The new brand platform aims to move Motel 6 beyond an economy lodging brand to a brand for economy “movers” — the truckers and frontline workers who stayed on the road throughout the pandemic and relied on Motel 6 for a place to stay. 

“We not only wanted to ‘leave a light on’ for them, but also shine a light on them and support them in very active ways,” Cardetti said. 

The creative, developed with research into what consumers are looking for in their post-pandemic travels, also aims to showcase the diversity of Motel 6’s audience, from grandparents who are yearning to meet their new grandchildren, to people traveling for a family member’s quinceañera or college graduation. The campaign’s two TV spots and six radio spots were produced in English and Spanish to capture a broader audience. 
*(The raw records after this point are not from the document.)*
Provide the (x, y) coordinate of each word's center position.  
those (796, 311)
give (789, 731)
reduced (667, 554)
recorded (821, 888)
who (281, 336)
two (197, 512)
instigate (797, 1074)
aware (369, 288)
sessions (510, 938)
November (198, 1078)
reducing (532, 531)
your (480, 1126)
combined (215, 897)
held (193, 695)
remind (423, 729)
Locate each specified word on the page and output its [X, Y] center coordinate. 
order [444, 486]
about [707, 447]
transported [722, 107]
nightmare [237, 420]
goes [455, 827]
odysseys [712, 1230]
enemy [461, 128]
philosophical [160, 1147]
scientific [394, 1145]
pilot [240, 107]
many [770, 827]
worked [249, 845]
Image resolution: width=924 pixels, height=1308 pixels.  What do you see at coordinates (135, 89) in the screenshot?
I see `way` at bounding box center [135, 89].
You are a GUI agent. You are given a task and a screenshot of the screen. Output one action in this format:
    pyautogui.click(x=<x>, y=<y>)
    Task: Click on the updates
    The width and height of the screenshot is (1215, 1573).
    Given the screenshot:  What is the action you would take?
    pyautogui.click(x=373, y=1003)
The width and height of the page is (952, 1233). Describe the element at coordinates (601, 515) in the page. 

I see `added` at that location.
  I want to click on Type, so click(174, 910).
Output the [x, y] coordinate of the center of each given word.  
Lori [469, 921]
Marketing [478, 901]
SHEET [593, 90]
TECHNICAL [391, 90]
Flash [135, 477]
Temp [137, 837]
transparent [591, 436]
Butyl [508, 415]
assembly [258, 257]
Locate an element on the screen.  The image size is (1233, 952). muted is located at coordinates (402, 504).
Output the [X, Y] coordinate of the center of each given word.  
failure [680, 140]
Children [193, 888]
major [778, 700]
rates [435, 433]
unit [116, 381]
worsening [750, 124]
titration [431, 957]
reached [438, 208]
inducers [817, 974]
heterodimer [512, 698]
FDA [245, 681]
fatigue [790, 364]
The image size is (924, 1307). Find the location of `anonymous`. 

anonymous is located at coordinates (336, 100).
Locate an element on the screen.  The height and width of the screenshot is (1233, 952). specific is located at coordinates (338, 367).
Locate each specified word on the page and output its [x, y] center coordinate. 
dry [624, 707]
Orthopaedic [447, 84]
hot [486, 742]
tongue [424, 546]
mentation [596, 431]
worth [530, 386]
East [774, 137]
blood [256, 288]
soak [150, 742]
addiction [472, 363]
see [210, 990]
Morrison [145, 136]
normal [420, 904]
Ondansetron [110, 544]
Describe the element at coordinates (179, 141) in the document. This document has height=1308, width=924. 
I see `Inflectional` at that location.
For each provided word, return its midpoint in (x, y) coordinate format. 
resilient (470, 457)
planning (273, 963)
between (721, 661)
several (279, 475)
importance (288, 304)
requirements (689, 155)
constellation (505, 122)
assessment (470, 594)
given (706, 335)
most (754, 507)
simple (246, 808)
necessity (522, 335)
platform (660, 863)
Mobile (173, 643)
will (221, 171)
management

The campaign also includes a long-form piece of content that captures three diverse sets of grandparents meeting their grandchildren for the first time after staying at a Motel 6. 

The new focus leaves “rich territory to play in to create a storytelling brand that is consumer focused,” said Katy Hornaday, chief creative officer at Barkley.

Motel 6 is aiming to get the word out as appetite for travel picks back up in the U.S. Two-thirds of Americans are planning summer vacations, with 74% of those looking to take a domestic trip. 

“This campaign, and the timing of the campaign, is about welcoming guests back and seizing the moment,” Hornaday said.  She added that the emotional campaign and platform is a big shift for Motel 6, which has built its brand on humor for the past few decades.

Motel 6 selected Barkley as its AOR in the fall, after a fallout with longtime agency The Richards Group, with which it had worked for more than three decades. Motel 6 fired the agency after founder Stan Richards made racist comments about the client’s audience in a meeting, sparking a wave of clients to also ditch the agency, including The Home Depot and Keurig Dr Pepper. 

The mandate to embrace a more diverse creative approach that’s more representative of the Motel 6 audience came before The Richards Group debacle, Hornaday said. 

Motel 6 used street casting for the creative and participated in AICP’s Double The Line initiative, which sponsors a diverse candidate to shadow people on set to learn, network and get their foot in the door of a career in marketing, production or film. 

“We needed to accurately represent [Motel 6’s] audience, and their audience is rich and diverse and comes from all over the place,” Cardetti said.